The Context for a Restorative Community
The existing community context is one that markets fear, assigns fault, and worships self-interest. This context supports the belief that the future will be improved with new laws, more oversight, and stronger leadership.
We seek to create a new context that restores community as one of possibility, generosity, and gifts, rather than one of fear, mistakes, and self-interest. Citizens of the new community become powerful when they choose to shift the context within which they act in the world.
The words above are paraphrased from author Peter Block in his book, Community: The Structure of Belonging. The works of Block, as well as the writings of Christopher Alexander, Werner Erhard, and Robert Putnam have been the binding inspiration behind the developmental work for A Neighborhood Place (ANP). These works all place a premium on changing the context of our communities and creating the possibility for citizens to come together in places that support that effort not only in intention, but in design.
The principals of ANP have not only watched but have been intimately involved with communities in search of life and connectedness. They have seen how groups find and create spaces for neighborhood involvement and activity that go beyond the building of venues for music, or swimming pools, or fitness clubs. New life is born when doors are opened to all the members of a community and they are asked, “What do you want?”
Parker, who calls himself a community alchemist, feels he has been in the process of preparing for this adventure his entire life
Parker began his professional life in banking, working with businesses and communities, tying them together. This led to being recruited to some time as a pastor, forming new communities in the burgeoning suburbs of Seattle and NW Washington. In 1992 he began working on the first of two community impact events to engage church, community, and business leaders with the specific goal of strengthening families and the social fabric of those communities. The first was fatherHEART, helping men become better providers of the kinds of physical, emotional, and spiritual support that families need. The second event was lifeWORKS, assisting people in finding real balance in the struggles and stresses of work and home life to be better at both. In 2007 he became involved with the creation of TaborSpace at Mt Tabor Presbyterian Church (a description of which follows in Appendix II). In 2012, he and J T Quanbeck began to form the first concepts of A Neighborhood Place while involved in The Conversation Project with the Episcopal Diocese of Oregon and St. Luke the Physician Episcopal Church in Gresham. The Conversation Project was about the development of a template for church/community partnership.
J T Quanbeck
J T Quanbeck is a life-long communicator.

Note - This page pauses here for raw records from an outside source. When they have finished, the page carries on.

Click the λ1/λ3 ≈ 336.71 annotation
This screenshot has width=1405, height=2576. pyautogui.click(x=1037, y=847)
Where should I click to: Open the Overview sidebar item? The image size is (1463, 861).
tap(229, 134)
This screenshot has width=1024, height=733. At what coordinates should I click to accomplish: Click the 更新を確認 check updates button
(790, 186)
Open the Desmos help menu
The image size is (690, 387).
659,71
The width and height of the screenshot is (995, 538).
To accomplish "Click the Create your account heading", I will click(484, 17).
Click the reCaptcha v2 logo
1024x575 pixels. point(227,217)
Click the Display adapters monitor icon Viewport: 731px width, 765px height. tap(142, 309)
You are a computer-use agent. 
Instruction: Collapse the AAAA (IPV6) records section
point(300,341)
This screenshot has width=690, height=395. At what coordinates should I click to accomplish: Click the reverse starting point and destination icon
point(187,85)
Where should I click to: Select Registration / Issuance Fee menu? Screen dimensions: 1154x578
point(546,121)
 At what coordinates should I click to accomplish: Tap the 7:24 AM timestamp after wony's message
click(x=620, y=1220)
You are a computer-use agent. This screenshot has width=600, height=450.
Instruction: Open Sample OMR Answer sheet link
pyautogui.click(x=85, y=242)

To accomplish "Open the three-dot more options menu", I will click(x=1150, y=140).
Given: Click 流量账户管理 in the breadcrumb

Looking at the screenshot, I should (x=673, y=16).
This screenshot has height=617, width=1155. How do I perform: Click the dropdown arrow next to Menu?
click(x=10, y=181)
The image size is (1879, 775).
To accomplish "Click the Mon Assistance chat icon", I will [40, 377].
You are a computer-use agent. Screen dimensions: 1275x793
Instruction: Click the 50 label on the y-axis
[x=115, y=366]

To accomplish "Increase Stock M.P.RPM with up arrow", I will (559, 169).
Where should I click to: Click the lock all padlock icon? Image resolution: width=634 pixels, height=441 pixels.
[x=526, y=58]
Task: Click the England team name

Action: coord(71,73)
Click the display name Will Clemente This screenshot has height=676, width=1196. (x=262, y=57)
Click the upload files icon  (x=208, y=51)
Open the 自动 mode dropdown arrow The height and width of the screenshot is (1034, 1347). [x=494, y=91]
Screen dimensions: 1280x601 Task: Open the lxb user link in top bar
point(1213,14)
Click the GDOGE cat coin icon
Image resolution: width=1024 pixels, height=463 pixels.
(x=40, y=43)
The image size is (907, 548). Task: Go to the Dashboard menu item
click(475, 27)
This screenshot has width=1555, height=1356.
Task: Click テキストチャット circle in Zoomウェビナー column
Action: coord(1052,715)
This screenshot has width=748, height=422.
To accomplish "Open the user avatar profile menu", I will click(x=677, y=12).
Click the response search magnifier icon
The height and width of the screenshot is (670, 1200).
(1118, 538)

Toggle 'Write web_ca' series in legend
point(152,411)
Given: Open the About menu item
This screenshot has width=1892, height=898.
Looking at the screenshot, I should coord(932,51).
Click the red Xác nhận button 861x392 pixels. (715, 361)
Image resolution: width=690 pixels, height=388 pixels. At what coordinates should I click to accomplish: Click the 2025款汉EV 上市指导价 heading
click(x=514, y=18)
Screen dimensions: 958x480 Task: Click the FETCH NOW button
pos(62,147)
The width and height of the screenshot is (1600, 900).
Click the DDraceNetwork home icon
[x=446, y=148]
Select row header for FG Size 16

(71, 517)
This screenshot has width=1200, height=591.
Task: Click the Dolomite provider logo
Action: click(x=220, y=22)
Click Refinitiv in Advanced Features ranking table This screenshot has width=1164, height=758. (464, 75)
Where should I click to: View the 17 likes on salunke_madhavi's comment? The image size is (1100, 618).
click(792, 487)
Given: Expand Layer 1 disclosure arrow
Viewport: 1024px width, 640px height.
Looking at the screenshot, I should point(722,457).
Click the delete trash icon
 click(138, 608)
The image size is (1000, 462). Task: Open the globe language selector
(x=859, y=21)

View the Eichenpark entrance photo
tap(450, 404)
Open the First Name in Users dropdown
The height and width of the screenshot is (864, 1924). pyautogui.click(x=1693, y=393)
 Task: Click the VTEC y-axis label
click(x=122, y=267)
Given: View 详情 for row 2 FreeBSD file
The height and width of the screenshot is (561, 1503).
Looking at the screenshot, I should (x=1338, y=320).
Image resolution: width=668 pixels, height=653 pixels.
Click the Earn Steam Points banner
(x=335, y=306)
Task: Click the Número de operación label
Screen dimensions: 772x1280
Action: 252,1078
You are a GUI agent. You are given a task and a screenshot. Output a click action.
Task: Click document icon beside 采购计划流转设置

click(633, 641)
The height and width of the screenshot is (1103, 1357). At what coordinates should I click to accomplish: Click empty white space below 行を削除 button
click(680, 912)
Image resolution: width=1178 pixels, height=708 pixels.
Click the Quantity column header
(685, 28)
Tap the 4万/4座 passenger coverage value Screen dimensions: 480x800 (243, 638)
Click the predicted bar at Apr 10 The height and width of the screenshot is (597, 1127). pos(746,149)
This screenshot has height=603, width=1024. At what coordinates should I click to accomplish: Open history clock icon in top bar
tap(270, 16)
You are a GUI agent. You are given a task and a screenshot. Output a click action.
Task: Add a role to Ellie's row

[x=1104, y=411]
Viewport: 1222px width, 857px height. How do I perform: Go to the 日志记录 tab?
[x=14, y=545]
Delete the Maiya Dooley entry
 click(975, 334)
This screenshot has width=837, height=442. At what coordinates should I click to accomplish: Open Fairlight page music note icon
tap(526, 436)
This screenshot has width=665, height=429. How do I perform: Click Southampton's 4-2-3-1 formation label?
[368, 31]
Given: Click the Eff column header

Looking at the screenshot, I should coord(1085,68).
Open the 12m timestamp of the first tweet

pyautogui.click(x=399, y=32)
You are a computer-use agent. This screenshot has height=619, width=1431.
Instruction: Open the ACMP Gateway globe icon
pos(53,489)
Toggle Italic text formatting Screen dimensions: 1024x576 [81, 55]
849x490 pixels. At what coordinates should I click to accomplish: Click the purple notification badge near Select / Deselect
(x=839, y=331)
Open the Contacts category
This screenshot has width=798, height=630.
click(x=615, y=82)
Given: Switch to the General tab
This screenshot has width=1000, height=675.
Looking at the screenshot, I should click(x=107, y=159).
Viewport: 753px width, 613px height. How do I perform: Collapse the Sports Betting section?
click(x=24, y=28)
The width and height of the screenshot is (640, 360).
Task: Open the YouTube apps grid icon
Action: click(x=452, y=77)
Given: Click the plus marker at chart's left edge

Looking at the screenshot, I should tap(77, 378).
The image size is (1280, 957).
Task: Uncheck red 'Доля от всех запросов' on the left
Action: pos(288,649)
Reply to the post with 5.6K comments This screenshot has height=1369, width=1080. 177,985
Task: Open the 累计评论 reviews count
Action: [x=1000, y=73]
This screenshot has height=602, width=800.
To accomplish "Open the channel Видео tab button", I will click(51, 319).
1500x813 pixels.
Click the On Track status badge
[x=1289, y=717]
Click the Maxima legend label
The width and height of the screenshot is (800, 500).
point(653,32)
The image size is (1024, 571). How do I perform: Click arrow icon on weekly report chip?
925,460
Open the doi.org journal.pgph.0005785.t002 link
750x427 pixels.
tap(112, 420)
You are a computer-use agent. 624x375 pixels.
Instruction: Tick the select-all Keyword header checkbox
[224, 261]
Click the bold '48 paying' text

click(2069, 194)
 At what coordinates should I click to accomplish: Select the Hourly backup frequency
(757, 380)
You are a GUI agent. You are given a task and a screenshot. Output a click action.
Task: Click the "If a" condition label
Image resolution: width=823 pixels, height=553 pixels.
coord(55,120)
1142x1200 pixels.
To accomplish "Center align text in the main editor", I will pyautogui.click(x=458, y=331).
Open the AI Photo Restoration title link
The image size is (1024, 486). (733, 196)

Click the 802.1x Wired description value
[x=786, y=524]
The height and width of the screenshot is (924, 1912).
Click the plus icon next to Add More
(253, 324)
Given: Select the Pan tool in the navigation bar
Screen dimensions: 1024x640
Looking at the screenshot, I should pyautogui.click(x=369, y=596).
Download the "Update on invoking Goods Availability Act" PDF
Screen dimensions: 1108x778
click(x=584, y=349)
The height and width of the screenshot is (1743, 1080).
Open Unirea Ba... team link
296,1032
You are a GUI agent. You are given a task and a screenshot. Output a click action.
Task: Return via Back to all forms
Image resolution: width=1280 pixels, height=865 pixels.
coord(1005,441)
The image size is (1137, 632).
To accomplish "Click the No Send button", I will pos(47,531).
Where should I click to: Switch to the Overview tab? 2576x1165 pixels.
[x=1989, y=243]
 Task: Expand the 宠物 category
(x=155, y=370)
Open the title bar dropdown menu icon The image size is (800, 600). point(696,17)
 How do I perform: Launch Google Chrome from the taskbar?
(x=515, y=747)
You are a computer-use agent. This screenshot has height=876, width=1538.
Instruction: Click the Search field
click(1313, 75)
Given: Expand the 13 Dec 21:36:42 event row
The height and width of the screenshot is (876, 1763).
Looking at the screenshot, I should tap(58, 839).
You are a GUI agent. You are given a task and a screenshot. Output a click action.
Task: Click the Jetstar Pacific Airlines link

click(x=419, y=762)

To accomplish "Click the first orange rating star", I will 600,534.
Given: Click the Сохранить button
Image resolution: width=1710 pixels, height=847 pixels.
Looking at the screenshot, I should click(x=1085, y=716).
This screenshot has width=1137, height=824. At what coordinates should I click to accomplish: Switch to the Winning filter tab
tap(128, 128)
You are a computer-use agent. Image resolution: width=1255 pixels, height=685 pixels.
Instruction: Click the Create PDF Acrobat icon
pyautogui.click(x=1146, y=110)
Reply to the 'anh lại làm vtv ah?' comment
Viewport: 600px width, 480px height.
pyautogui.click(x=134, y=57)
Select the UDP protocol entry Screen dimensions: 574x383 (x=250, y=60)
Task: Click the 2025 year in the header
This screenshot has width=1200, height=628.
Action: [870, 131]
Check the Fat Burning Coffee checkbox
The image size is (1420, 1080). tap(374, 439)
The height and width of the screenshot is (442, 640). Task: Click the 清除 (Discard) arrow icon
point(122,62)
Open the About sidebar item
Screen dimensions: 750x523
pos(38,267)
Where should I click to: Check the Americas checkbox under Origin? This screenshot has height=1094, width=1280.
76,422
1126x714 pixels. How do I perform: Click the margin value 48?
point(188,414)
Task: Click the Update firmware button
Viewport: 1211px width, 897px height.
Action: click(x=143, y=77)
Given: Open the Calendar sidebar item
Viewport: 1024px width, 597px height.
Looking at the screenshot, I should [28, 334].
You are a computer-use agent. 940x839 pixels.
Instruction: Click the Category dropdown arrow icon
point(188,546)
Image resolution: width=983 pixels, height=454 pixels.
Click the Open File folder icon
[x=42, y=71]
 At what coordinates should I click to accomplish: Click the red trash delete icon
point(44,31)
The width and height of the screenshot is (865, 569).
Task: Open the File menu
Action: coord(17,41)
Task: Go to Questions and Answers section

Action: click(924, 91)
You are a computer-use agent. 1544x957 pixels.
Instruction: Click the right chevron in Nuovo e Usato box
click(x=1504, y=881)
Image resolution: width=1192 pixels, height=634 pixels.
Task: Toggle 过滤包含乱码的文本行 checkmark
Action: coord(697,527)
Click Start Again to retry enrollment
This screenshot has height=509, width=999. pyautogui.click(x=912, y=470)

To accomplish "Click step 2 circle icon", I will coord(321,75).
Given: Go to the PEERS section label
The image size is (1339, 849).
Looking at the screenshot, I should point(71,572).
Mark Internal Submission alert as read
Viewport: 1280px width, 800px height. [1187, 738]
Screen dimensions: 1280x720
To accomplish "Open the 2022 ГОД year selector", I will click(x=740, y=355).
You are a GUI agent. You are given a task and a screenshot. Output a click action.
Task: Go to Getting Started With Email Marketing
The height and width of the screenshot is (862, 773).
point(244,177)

J T’s professional life began in construction which was an outgrowth of college studies spent in architecture, art, and video studies. Though continuously involved in graphic arts and writing over the years, he also spent time in restaurant management. Since 1998 he has been in communications full-time, art directing magazines, managing a graphic design firm, and doing web development. In 2009 he became the communication director for the Episcopal Diocese of Oregon, retiring from that position in 2016. He has served on several non-profit boards of directors, including leadership positions. While at the Diocese of Oregon he served on the national board of the Episcopal Communicators and remains a member. Since 2016 he has been occupied with freelance graphic design and web development while working on the A Neighborhood Place project.